Other partner opportunities surround customization of the service. It's possible to customize parts of the encryption portal, such as the default text at the top of encrypted e-mail messages, disclaimer text and corporate logos. Additionally, the system can be customized with rules to set conditions for when a message should be automatically encrypted or unencrypted.

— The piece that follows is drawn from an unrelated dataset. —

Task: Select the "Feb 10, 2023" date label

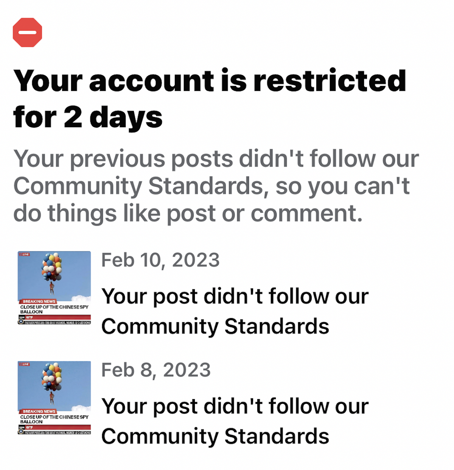Action: point(160,260)
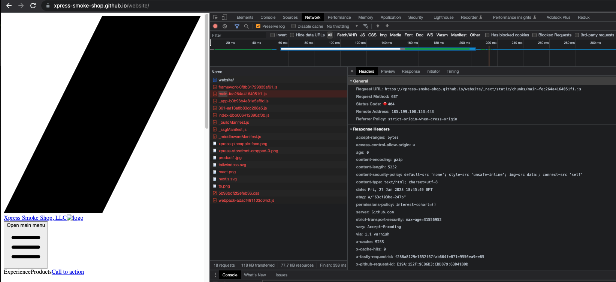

As with full-disk encryption, a customer's threat model will determine whether the e-mail encryption is worth setting up in the first place, and whether it ultimately meets that customer's needs. For example, viewing of the encrypted messages occurs on a Microsoft Office 365 server. Microsoft notes that messages are stored on the recipient's e-mail system and are only temporarily posted, but not stored, on the Office 365 servers. Nonetheless, those whose threat model includes concerns that Microsoft servers are vulnerable to compromise or to so-called "blind subpoenas" from governments might want to consider third-party technologies for their encrypted messages.

Going Deeper
BitLocker and Office 365 Message Encryption merely scratch the surface of the Microsoft encryption technologies, let alone Microsoft ecosystem encryption options. Partners interested in going deeper will find opportunities in many places, such as the Azure Key Vault technology that entered general availability over the summer. Beyond Microsoft's own technologies, there are dozens of ways to protect elements of the Microsoft stack with hundreds of different products and scores of major technological approaches.

Encryption will only become more prevalent in the years ahead. Dedicating resources to understanding the technology now should unveil more business opportunities for Microsoft partners in the future.